Winning the inaugural Collegiate Center for Esports (CCE) championship is just the beginning for Lyceum of the Philippines University as it aims to be a vehicle of esports development, promotion and advancement on and off the virtual arenas
Already an academic avenue of the booming esports discipline with a legitimate career profession behind more than just mere gaming, the Pirates have opened the floodgates with an epic title run in the Season 1 of CCE that was backed by the Commission of Higher Education (CHED).
It was a fitting coronation for Lyceum, which established the country’s first-ever Bachelor of Science in Esports last year – snowballing its way to the creation of a formidable Mobile Legends: Bang Bang roster in CCE.
In fact, CCE’s first Season MVP in Mark Kenneth Delos Reyes is a bonafide BS in Esports student that led the way in Lyceum’s domination highlighted by a 2-0 sweep of San Sebastian College-Recoletos in the grand finals.
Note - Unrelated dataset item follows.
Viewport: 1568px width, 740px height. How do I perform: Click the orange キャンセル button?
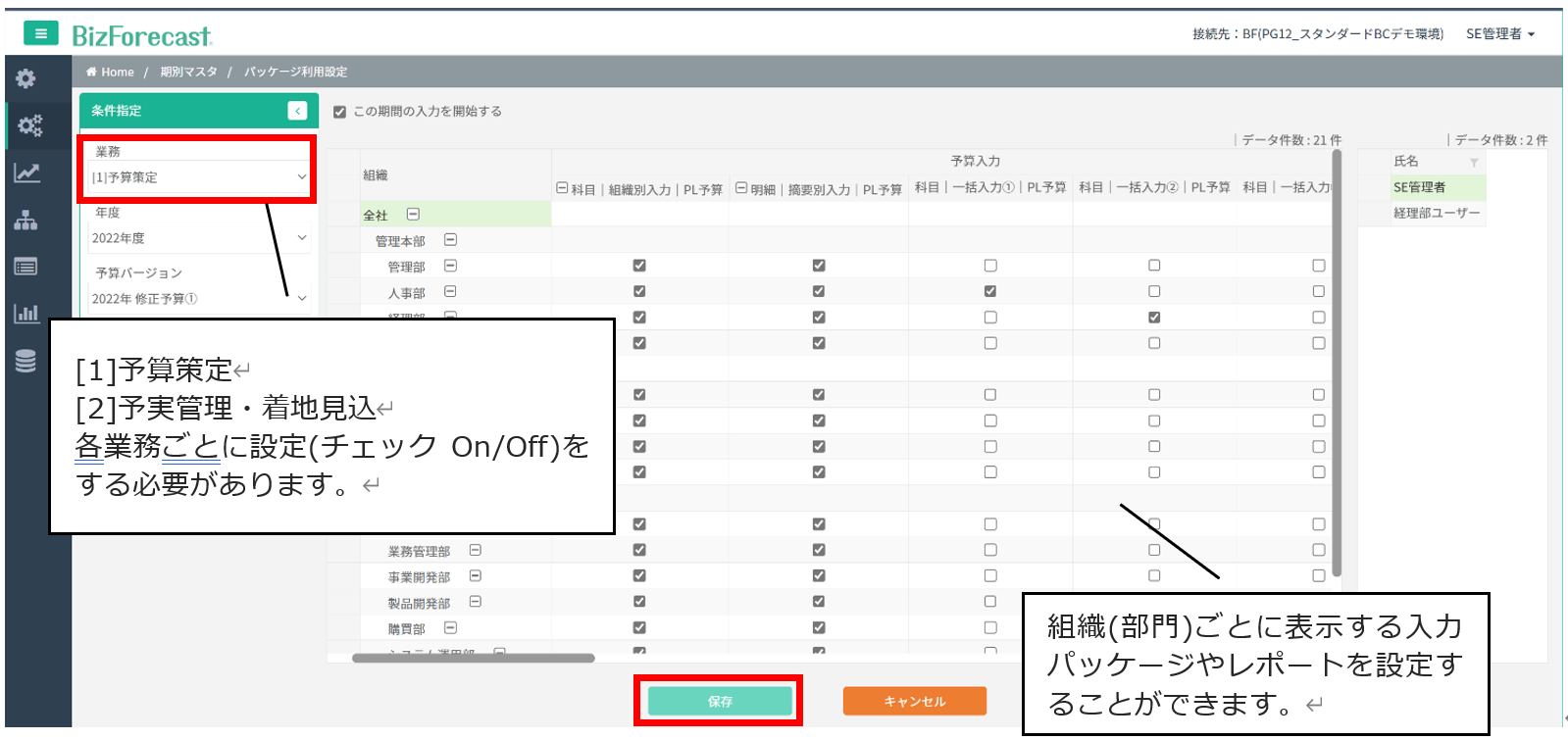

Last year, Lyceum also ruled the Varsity Cup featuring basketball athletes that served as the launching event of CCE as the newest collegiate esports league in the country.
“I’m very proud because they did not only win the grand championship. They won it in grand fashion. More than that, I’m proud of their journey. That makes this championship really worth it,” Lyceum athletic director Hercules Callanta said,
The sweet championship, however, was just a bonus for Lyceum as it is hell bent in pulling out all the stops for esports’ acceptance and relevance – academically, socially and professionally.
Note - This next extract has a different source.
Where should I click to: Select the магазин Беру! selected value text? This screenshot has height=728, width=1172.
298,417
That mission has already kickstarted in CCE’s hand with hopes of rubbing off the movement to other schools all over the country.
“I’m glad that esports is really starting to become more popular. In our school, I’m sure the club will improve in terms of membership and in the way they play. Them winning the CCE is very big for LPU, the Philippines and the NCAA schools,” Callanta beamed with 10 schools from the NCAA pioneering the CCE’s first season.
From there, there’s no way to go but up for esports – which after all is already being considered as an official medal event in different international tournaments – with an end goal of helping the country produce more world-class Esports talents.
“I’m glad schools from the NCAA embraced esports. It’s forward-looking. It’s important for us not to only accept it but to promote it as well,” he noted.
Callanta also paid gratitude to the CCE with Galaxy Racer as official esports partner, Converge as connectivity partner, Mountain Dew as gaming fuel and Cyberzone as venue partner, for paving the way.
“We’re very proud. We thank CCE because they made the effort to do this. Otherwise, wala. CCE has to be congratulated,” he concluded.